Figure 1.

Fluoride stabilizes a high-affinity complex between the RhoA GTPase and p190 RhoGAP. Recombinant GST-RhoA protein (GDP-loaded) immobilized on glutathione beads was used in a p190-binding assay with either fibroblast extract (A and C) or recombinant baculovirus-produced p190 (B, D, and E).
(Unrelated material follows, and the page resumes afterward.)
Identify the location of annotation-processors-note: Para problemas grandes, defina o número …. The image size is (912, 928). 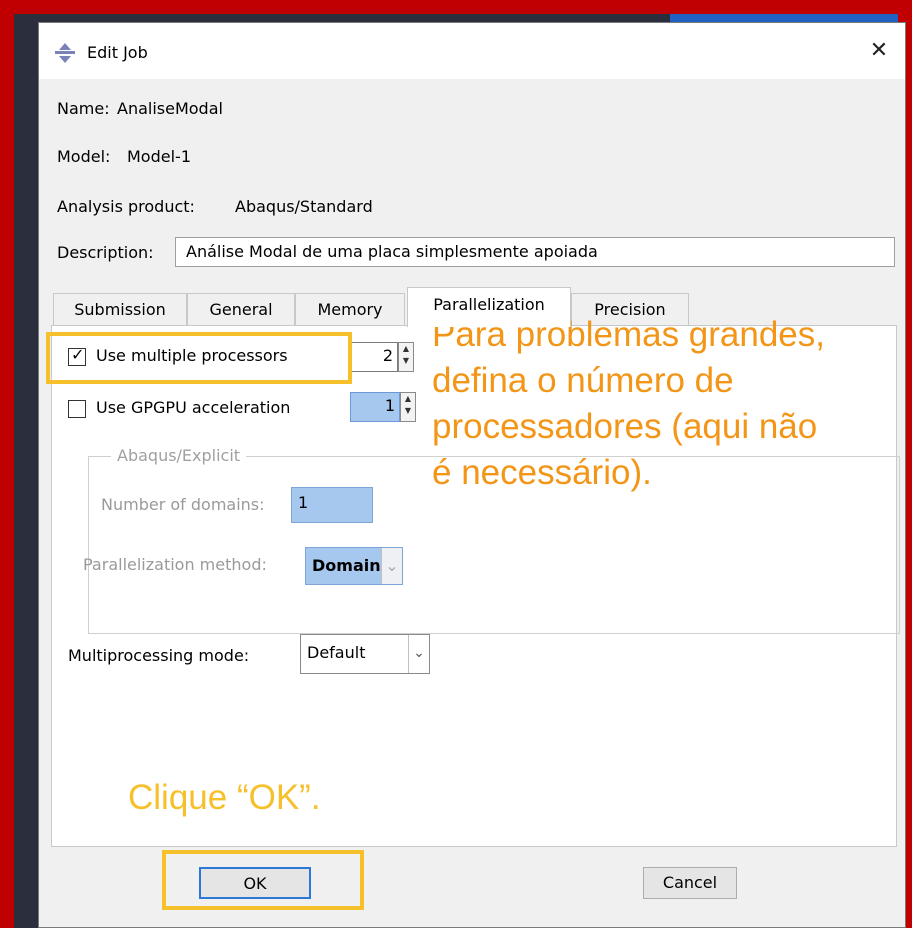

After 1 h of incubation, beads were washed three times and complex formation with p190 was analyzed by SDS/PAGE and immunoblotting using an anti-p190 antibody or an anti-GST-specific antibody. (A) The binding reaction was either unsupplemented (−) or supplemented with 1 mM sodium orthovanadate (Van), 20 mM NaF, or both (Van+NaF), as indicated. (B) Highly purified baculovirus-produced p190 was incubated with GST-RhoA in the presence or absence of 20 mM NaF. (C) Cell extracts lysed in the absence of NaF were incubated at 37°C for 0, 0.5, or 2 h before incubation with GST or GST-RhoA in the presence of NaF for 1 h at 4°C. (D) Similar p190–Rho binding assays were performed in the presence of a range of NaF concentrations (as indicated). In lanes p190 and Rho, p190 or RhoA were pretreated for 1 h with 20 mM NaF before a binding assay in which the final concentration of NaF was reduced to 2 mM NaF. (E Upper) The RhoA–p190 complex was formed in the presence of 20 mM NaF, and the washed beads were incubated in NaF-free buffer for the indicated times and then assayed for retention of p190. (E Lower) An anti-GST antibody reveals equivalent amounts of GST-RhoA.